Catholic fraternal service organization

The Daughters of Isabella is a spiritual, social and charitable organization that was started as a female auxiliary of the Knights of Columbus. The first circle of the Order was founded in New Haven, Connecticut, in 1897, as an auxiliary to the Rev. John Russell Council of the Knights of Columbus for the purpose of uniting all Catholic women in a sisterhood to achieve the following aims; to know one another better, to extend our circle of friends, to centralize all our resources to better help one another and to be a greater force to contend with in the pursuit of good in our society. Its patroness and namesake is Queen Isabella of Castile, Spain.

==Membership==
A member must be a Catholic woman over the age of 16.

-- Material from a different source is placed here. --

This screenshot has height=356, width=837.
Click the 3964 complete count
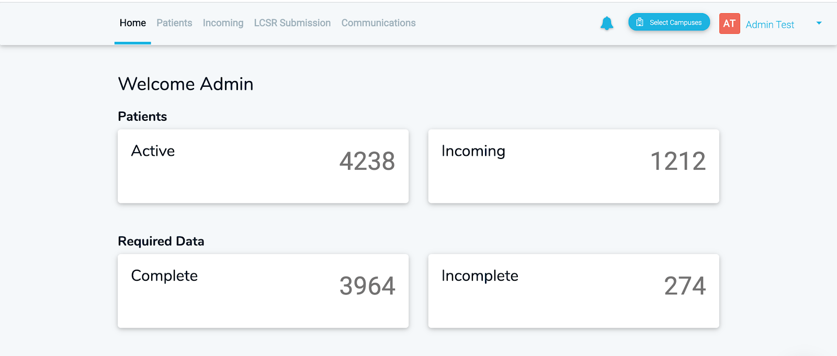click(x=367, y=286)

The organization has about thirty thousand members as of the 2018 International Convention. There are chapters in Canada and the United States.

==Organization==
The Daughters of Isabella is organized on 3 levels: Local, State and International. Local circles usually meet once a month, State circles meet at least once every two years to set goals and to elect new leaders and the International circle meets every other year for convention and includes all members of the Daughters of Isabella.

The organization is founded on the principles of Unity, Friendship, and Charity.